Under traditional regulation, all prudent operating costs and capital costs for generation, transmission, and distribution are aggregated to determine the size of the revenue requirement and the corresponding retail rates charged to customers.1 In a competitive market for generation, the most expensive unit needed to meet the load sets the wholesale price paid to all units that are generating in the market (prices actually vary from location to location owing to congestion on the transmission lines, but this is not an important issue for this example). When an expensive peaking unit sets the price on a hot summer day, the wholesale price paid to generators is much higher than the operating costs of most units. This “extra” income can be used to cover the capital cost of generation.

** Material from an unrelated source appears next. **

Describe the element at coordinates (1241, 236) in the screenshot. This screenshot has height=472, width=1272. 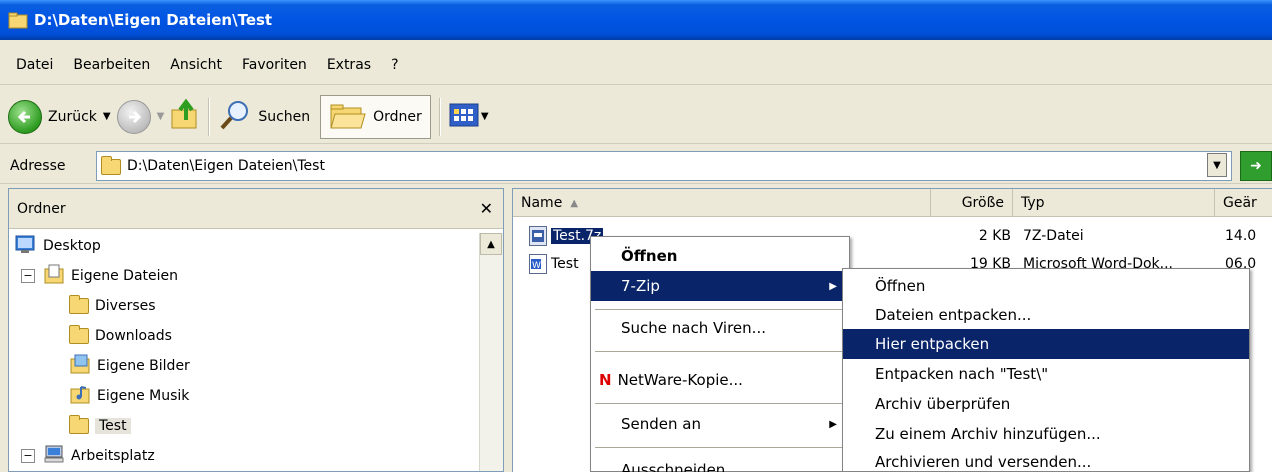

In theory, the wholesale price in a competitive market should cover all of the operating and capital costs of generation, but, as explained in this chapter and in Appendix E, “Paying for Reliability in Deregulated Markets,” a truly competitive market will not cover the capital cost of a peaking unit unless high prices (scarcity prices) are allowed. However, the total cost of the combined-cycle unit in this example ($75/MWh) is covered by the wholesale price ($80/MWh). Although these results are clearly sensitive to the assumptions made, this specific example shows that it is quite possible in a competitive market to add new generating capacity without increasing the wholesale price. In fact, the simulated market prices in some of the scenarios presented in Chapter 5 are lower when new generating capacity is added. The reason is that the new efficient units displace some generation from existing units that are more expensive to operate, and the more efficient units set the market price more frequently.

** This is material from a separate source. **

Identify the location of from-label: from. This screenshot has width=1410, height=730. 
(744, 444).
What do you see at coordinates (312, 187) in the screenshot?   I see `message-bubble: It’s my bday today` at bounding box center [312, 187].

Who does pay for the incremental cost of replacing Indian Point in this example, if customers still pay the same wholesale price as before? The main loser in this example is Entergy, because the substantial annual earnings from Indian Point have now been eliminated. Given the many complexities of determining costs, such as the effect of increases in the use of natural gas on the future price of natural gas, it is extremely difficult to measure the true cost to customers of replacing Indian Point. The most important complications about determining this cost are discussed in Box 4-2. The main point of the present example is to show that the current wholesale price of electricity in the New York market may cover a large part of the incremental costs of replacing Indian Point. In a competitive market, the financial consequences for customers are likely to be smaller than the consequences would have been under traditional regulation. There is, however, an important qualification that should be made. The example here and the scenarios presented in Chapter 5 assume that new generating capacity will be built in a timely way before Indian Point is retired. If Indian Point experienced an unscheduled failure and had to be taken off-line in an emergency, the wholesale price would increase substantially. Without Indian Point and without new capacity, more-inefficient units with higher costs would have to be used to meet load. These expensive units would set higher wholesale prices.


1In fact, traditional regulation did not apply to Indian Point Unit 3, because it was owned by the New York Power Authority, and its power was sold in part outside the regulated market.